What to produce:
One number should be the full reply: how many lines of the material below contain "resolution".

Data provided:
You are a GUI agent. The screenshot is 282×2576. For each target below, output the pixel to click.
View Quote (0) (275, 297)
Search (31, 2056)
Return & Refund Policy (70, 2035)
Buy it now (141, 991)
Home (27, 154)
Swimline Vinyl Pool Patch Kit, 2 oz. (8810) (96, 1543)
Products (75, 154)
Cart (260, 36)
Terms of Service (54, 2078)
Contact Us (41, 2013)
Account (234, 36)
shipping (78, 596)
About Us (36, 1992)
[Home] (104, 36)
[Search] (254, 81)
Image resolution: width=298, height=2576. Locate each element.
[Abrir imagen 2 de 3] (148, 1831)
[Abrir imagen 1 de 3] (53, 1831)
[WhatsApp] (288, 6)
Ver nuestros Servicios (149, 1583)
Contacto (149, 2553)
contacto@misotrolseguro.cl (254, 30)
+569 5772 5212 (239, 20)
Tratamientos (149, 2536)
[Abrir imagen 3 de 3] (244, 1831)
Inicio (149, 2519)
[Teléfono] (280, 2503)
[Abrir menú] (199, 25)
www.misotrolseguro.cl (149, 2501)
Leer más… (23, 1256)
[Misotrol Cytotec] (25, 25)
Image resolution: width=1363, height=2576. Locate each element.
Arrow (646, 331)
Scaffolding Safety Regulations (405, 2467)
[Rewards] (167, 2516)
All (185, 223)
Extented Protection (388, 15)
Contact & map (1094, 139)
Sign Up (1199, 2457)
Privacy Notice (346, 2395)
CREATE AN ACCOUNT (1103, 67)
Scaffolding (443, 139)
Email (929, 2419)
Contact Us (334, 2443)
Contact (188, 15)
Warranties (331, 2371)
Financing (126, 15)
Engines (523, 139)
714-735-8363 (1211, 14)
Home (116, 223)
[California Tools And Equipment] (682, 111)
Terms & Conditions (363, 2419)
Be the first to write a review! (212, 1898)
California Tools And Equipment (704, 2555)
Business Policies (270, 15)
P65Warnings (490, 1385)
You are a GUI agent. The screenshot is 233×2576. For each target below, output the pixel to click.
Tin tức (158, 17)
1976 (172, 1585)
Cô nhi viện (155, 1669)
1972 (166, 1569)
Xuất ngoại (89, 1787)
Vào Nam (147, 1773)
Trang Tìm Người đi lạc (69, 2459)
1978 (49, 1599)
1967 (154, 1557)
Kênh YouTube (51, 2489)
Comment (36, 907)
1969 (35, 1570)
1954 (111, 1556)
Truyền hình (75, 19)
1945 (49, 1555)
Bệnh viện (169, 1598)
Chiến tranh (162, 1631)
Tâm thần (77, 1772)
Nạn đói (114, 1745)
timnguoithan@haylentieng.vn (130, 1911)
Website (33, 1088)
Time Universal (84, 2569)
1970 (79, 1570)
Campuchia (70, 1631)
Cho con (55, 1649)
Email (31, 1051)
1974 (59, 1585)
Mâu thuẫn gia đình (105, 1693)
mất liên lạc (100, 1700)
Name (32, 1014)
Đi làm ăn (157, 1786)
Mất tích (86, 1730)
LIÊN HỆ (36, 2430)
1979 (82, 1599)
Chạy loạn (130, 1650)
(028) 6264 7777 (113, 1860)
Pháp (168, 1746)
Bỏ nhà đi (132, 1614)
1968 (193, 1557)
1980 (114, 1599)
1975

Result below:
2